As investors weigh the risks of pumping capital into the biopharma industry, more are sticking to the relatively safe shores of late-stage bets with a clear exit, leaving earlier-stage biotechs in a more precarious financial position, according to a report from J.P. Morgan.
Biopharma venture capital investment reached almost $25 billion in 2025 with a total of 413 deals. That was a slight drop from nearly $28 billion spread out over 461 deals in 2024, according to JPM data. But both years were a far cry short of 2021, which saw more than $44 billion in venture capital investment over 774 deals.
Beyond the drastic decrease in total funding, JPM found that investors’ appetite for risk in biopharma is changing, contributing to a widening gulf between late-stage clinical drugmakers and their earlier-stage biotech counterparts.
“From a fundraising standpoint, a lot of the capital is going to companies that are soon to be in the clinic, or at least soon to have pivotal data go public,” said Kathryn McDonough, head of life sciences and innovation economy at J.P. Morgan Commercial Banking. “Innovation is not stopping, and you do have capital chasing some of the early seed-stage and series A ideas, but it’s a trickier market to attract capital.”
Although some early-stage ventures have gained traction, especially where AI is playing a role in the drug discovery process, McDonough said, early-stage companies are having trouble generating investor enthusiasm. Seed and series A capital last year fell to its lowest level this decade, with only $8.7 billion total investment and a deal count of 191.
Meanwhile, funding for companies seeking series B or later was almost double at $16 billion for the year.
Weakness in early-stage funding comes from “heightened diligence standards and longer decision timelines for early-stage startups,” according to the JPM report, while later-stage companies benefit from de-risked development paths despite a higher price tag.
“What gets tricky is the middle segment,” McDonough said. “Companies have to be more flexible with capital raising plans, with licensing partnerships and discussions with Big Pharma. And management teams need to be prudent about costs and where their next raise is going to come from.”
The resulting gap is reshaping the biopharma landscape, McDonough said, and leaders across the board need to understand and work within the evolving framework.
Licensing on the rise
While early-stage companies and those stuck in the innovation valley of death are seeing fewer VC dollars come their way, as well as a narrow IPO window that often rules out a public exit, more are licensing their technology to those with deeper pockets and a firmer grasp on the commercial market.

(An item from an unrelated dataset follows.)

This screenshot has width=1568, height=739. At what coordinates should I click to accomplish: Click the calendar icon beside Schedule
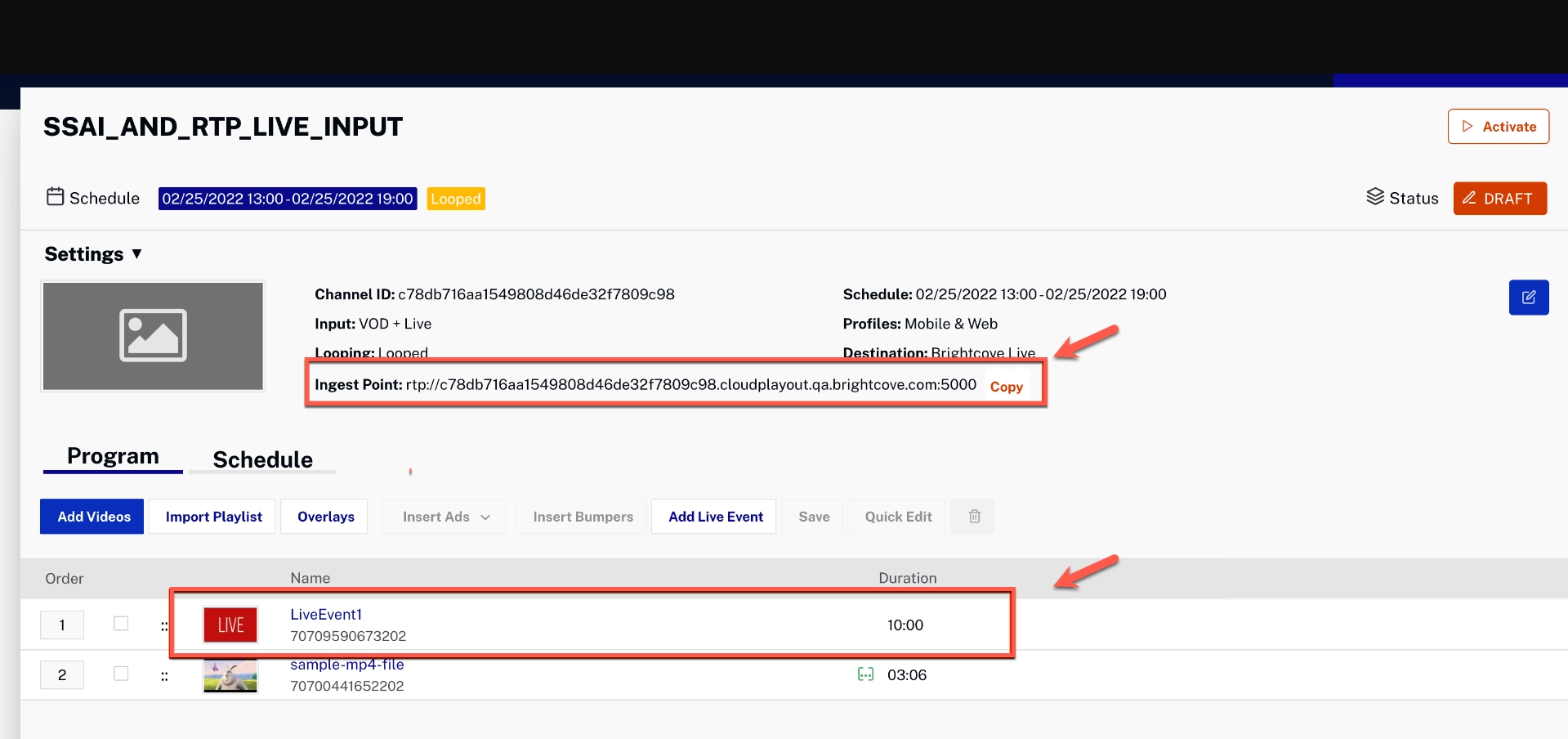pos(55,197)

With fewer companies completing venture financing deals last year, licensing becomes more attractive as a means of finding capital to stay in business.
“I ask clients all the time, are you building to sell or are you building to keep? It runs the full gamut,” McDonough said. “But as an avenue for funding, licensing to pharma is becoming more pronounced because of where the equity markets are — pharma has the balance sheets to do that, and the company gets to fuel their pipeline with the package.”
In highly sought-after areas like obesity and weight loss, for instance, Big Pharma’s appetite for licensing is still ramping up. Last week, AstraZeneca struck a deal to license up to eight obesity and diabetes medications with China’s CSPC Pharmaceutical Group. The price tag? Up to a whopping $18.5 billion, including milestone payments.
Other pharma giants licensing weight loss platforms include Pfizer, Roche, Regeneron, AbbVie and Novo Nordisk, reflecting a strong urge to be part of the next-generation conversation in a space with such active market potential.
Despite the widening gap, small biotechs with early-stage pipelines still stand a chance if they remain flexible and prudent, McDonough said. By focusing on key attributes of the business and appealing to investors’ fear of missing out, they can get their idea into the right hands and generate enough runway to keep going.
“Where is the next dollar going to come from? Raises are taking longer, investors require more data points and the goal posts keep moving, which creates a lot of frustration,” McDonough said. “But it’s about staying the course and being strategic and methodical about who you’re meeting — there’s a lot of interest from the top down, which is helpful.”